O quadro de estatística da DNVT informa que foram registados 1.639 acidentes por choques de veículos automóveis, que resultaram em 228 mortos e 143 feridos, enquanto 1830 choques de veículos automóveis provocaram 445 mortos e 1.751 feridos.

Os dados da DNVT avançam também que dos 366 choques de veículos contra obstáculos fixo resultaram em 79 mortos e 274 feridos.

"Houve ainda 701 despistes, que provocaram 217 mortos e 902 feridos, 433 capotamentos, com um saldo de 172 mortos e 958 feridos", descreve o relatório.

A capital angolana, Luanda, lidera a lista de acidentes (1.766), seguida das províncias de Benguela (893), Huíla (558), Huambo (491), Bié (443), Lunda Sul (401) e Kuanza Sul (389).

O relatório aponta como principal causa dos acidentes o excesso de velocidade com 1.376 casos, seguido de ultrapassagem irregular, mudança de direcção irregular, estado de embriaguês, não cedência de prioridade, uso de telemóvel durante a condução, a má travessia, falta de precaução e mau estado técnico dos veículos.

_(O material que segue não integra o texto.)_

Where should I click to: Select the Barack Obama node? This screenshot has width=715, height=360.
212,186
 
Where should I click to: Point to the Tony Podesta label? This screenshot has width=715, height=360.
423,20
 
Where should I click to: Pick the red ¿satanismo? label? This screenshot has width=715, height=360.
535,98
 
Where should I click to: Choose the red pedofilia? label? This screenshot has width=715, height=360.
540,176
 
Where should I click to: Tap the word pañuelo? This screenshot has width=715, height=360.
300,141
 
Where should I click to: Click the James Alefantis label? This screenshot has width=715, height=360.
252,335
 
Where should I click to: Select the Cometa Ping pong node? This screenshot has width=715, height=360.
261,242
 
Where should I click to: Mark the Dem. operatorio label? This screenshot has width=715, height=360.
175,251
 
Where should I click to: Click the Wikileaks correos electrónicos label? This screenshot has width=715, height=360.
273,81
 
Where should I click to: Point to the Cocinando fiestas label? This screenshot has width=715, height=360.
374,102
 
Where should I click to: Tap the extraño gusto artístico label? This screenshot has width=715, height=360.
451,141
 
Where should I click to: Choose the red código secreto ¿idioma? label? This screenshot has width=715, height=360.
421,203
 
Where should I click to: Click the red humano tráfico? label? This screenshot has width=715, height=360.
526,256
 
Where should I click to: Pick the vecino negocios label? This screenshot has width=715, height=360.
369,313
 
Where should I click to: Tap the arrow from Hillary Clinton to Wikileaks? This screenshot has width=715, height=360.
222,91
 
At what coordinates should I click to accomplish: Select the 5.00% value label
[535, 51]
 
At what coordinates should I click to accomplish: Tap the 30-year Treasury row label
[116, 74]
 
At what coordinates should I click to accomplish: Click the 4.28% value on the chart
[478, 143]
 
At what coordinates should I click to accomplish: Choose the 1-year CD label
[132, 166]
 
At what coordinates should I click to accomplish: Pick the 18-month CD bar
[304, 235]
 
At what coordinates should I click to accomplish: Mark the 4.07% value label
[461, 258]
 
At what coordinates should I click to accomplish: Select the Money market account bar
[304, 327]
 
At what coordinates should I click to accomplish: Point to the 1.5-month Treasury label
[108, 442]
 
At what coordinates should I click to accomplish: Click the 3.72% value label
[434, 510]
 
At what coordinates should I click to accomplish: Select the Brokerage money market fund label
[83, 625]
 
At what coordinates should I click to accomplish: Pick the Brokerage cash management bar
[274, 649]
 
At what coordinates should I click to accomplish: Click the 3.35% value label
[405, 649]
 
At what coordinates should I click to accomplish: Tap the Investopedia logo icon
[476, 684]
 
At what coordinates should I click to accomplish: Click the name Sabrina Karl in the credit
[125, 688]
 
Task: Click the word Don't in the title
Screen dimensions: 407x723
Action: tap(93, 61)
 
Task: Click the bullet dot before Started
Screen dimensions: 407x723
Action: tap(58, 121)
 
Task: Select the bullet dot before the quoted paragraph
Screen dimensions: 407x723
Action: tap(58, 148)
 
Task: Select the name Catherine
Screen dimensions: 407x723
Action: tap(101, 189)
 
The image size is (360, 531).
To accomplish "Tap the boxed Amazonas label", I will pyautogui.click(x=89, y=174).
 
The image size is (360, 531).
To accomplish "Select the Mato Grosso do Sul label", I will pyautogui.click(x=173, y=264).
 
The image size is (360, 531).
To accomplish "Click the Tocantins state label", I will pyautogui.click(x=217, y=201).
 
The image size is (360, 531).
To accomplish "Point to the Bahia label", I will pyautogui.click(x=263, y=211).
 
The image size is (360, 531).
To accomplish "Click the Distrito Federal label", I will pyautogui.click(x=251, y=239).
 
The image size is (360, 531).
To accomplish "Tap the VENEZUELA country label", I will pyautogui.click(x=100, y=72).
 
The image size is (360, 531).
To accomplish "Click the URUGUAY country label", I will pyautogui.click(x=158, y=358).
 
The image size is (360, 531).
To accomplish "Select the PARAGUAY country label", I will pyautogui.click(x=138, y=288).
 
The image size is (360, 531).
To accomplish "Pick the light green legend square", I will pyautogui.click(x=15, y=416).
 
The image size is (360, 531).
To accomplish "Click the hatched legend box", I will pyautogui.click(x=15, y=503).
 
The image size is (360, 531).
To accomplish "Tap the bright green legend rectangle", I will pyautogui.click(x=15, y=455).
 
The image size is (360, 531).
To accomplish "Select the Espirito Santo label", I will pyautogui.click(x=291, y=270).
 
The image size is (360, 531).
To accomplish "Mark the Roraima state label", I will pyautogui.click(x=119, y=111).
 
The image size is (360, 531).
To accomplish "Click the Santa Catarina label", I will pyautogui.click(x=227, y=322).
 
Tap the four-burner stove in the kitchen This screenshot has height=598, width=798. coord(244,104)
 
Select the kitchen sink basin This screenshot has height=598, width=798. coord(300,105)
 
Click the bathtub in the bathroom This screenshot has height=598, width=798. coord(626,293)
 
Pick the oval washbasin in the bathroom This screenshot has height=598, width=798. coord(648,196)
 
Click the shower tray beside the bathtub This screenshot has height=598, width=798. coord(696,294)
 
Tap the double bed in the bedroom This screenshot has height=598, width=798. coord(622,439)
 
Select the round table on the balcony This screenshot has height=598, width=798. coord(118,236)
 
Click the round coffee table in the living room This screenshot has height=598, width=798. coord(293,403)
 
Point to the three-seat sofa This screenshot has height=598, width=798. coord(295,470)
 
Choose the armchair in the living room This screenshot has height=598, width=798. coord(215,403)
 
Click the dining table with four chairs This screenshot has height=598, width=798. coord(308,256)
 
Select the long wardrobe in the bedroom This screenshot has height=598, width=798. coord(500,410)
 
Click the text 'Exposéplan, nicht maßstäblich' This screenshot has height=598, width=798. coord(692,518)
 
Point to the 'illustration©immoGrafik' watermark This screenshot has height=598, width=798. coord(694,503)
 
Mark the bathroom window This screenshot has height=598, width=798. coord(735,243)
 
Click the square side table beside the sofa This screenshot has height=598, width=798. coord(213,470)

Várias estratégias estão a ser criadas para a redução da sinistralidade rodoviária, adianta o relatório, apontando a aprovação dos últimos sete regulamentos do código de estrada, a inclusão da cadeira de educação rodoviária nas escolas, a proibição de mercados paralelos à beira das estradas e ferrovias, entre outras.

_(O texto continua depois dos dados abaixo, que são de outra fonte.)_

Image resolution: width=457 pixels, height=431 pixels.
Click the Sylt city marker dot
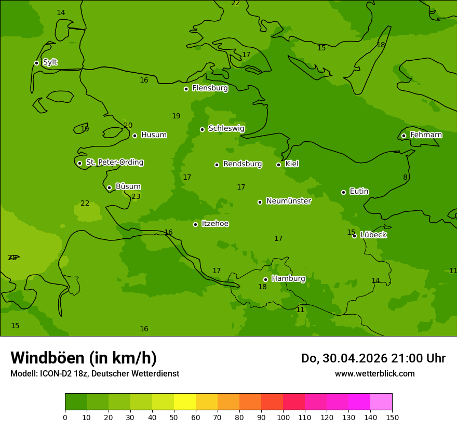(36, 63)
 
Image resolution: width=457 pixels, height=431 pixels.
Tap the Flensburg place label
(210, 88)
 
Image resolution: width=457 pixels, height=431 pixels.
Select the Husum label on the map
(154, 135)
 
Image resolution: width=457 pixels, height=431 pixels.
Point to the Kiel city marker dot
(278, 165)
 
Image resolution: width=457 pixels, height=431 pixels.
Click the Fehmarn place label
(426, 135)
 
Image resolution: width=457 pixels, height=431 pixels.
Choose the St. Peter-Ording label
(114, 163)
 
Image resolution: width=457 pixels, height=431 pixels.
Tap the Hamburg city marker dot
(265, 279)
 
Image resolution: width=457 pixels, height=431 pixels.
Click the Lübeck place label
(373, 235)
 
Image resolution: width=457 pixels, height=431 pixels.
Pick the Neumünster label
(288, 201)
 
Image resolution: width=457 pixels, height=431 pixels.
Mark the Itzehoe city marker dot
(195, 224)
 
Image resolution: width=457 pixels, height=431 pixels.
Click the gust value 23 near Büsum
(136, 196)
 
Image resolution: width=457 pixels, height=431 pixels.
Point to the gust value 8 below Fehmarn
(405, 177)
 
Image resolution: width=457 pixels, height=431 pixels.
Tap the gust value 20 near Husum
(128, 125)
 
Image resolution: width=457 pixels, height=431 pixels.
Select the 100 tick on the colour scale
(283, 416)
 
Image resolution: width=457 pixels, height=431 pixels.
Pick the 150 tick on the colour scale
(392, 416)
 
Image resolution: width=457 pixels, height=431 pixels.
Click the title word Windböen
(47, 358)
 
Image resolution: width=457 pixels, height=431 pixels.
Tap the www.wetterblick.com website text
(374, 373)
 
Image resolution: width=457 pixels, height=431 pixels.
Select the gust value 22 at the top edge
(236, 3)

As autoridades angolanas receiam que os acidentes rodoviários possam, nos próximos dois anos, passar a ser a principal causa de morte em Angola, ultrapassando a malária e o VIH/SIDA, se não forem redobrados os esforços para combater este fenómeno, salienta igualmente o relatório, que se baseia em dados comparativos de mortes de acidentes de viação e por malária, registadas entre 2011 e 2012.